NH2-terminal modification of the phosphatase 2A catalytic subunit allows functional expression in mammalian cells.

Functional expression of recombinant wild-type phosphatase 2A catalytic subunit has been unsuccessful in the past. A nine-amino-acid peptide sequence (YP-YDVPDYA) derived from the influenza hemagglutinin protein was used to modify the NH2 and/or COOH terminus of the phosphatase 2A catalytic subunit. Addition of the nine-amino-acid sequence at the NH2 terminus allowed recombinant phosphatase 2A expression as a predominantly cytosolic phosphatase 2A enzyme. The 12CA5 monoclonal antibody that recognizes the nine-amino-acid hemagglutinin peptide sequence was used to immunoprecipitate the epitope-tagged phosphatase 2A catalytic subunit. Assay of the immunoprecipitated epitope-tagged phosphatase 2A demonstrated an okadaic acid-sensitive dephosphorylation of [32P] histone H1 and [32P]myelin basic protein similar to that measured with the wild-type enzyme. Functional phosphatase activity could be demonstrated for the NH2-terminal modified phosphatase 2A catalytic subunit following transient expression in COS cells or stable expression in Rat1a cells. In contrast, the COOH-terminal-modified phosphatase 2A catalytic subunit was very poorly expressed.
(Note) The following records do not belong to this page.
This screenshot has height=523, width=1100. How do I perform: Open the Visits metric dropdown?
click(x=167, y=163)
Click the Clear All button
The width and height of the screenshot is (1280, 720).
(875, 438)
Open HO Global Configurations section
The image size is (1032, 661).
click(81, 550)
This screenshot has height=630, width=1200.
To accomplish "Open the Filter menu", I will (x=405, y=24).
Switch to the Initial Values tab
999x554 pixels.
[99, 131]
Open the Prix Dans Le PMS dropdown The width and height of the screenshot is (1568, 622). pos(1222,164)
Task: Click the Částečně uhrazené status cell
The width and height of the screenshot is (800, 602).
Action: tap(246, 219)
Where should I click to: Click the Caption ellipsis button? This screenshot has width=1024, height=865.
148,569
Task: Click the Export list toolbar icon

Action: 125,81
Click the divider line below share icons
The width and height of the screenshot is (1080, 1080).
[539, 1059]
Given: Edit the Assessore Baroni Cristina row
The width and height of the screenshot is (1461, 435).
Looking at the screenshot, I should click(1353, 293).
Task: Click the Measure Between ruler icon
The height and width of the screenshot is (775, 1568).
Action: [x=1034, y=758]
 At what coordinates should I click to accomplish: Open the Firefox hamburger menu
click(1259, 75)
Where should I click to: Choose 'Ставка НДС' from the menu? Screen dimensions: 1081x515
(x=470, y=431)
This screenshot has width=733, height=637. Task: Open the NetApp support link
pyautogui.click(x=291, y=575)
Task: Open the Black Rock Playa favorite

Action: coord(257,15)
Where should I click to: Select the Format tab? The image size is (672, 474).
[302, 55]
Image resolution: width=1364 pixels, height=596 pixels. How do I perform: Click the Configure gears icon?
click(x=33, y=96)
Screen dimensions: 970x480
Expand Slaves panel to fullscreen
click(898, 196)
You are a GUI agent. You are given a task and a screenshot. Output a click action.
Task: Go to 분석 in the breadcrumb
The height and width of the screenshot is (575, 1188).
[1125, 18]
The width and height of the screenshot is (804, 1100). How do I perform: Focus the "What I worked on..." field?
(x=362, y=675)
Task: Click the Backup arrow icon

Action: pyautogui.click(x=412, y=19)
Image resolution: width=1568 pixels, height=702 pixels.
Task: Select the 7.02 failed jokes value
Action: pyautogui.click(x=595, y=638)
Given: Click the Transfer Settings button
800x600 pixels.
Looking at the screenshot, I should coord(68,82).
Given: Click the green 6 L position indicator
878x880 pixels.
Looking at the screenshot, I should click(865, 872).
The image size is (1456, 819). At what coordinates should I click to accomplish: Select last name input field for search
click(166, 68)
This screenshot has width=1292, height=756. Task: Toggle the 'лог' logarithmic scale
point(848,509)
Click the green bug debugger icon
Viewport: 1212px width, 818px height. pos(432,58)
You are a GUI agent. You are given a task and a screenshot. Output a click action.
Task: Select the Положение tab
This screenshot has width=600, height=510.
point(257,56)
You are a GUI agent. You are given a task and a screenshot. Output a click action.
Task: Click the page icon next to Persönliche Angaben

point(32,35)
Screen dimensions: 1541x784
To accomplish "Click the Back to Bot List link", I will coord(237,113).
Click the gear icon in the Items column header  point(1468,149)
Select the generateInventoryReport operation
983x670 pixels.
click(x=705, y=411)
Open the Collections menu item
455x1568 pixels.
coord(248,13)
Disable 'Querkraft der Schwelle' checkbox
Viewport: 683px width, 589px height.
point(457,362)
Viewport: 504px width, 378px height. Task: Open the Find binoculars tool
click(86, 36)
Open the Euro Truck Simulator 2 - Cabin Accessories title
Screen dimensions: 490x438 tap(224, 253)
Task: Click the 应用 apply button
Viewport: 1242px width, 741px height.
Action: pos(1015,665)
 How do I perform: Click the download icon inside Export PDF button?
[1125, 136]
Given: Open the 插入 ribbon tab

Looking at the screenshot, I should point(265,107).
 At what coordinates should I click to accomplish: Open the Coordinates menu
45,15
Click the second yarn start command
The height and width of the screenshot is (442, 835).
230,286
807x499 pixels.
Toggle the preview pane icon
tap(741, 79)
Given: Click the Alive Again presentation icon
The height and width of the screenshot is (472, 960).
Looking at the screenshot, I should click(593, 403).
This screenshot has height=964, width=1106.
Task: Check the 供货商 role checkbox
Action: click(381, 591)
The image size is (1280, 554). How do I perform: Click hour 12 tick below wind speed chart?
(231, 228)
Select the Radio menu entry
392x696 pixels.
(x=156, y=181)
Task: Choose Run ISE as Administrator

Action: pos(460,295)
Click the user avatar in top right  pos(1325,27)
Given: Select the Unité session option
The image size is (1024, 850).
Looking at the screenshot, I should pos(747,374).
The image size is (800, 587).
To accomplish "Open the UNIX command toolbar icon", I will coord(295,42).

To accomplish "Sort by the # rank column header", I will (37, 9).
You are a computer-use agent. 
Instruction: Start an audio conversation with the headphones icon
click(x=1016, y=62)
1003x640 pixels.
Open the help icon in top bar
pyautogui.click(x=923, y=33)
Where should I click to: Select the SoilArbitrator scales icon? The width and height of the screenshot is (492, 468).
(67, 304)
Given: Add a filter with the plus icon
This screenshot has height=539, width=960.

The NH2-, COOH-modified subunit, having the nine-amino-acid hemagglutinin peptide sequence encoded at both termini of the polypeptide, was also expressed as a functional phosphatase 2A enzyme. Thus, NH2-terminal modification of the phosphatase 2A catalytic subunit results in a functional plasmid-expressed enzyme. The unique nine-amino-acid epitope-tag sequence also provides a method to easily resolve the recombinant phosphatase 2A from the endogenous wild-type gene product and related phosphatases expressed in cells.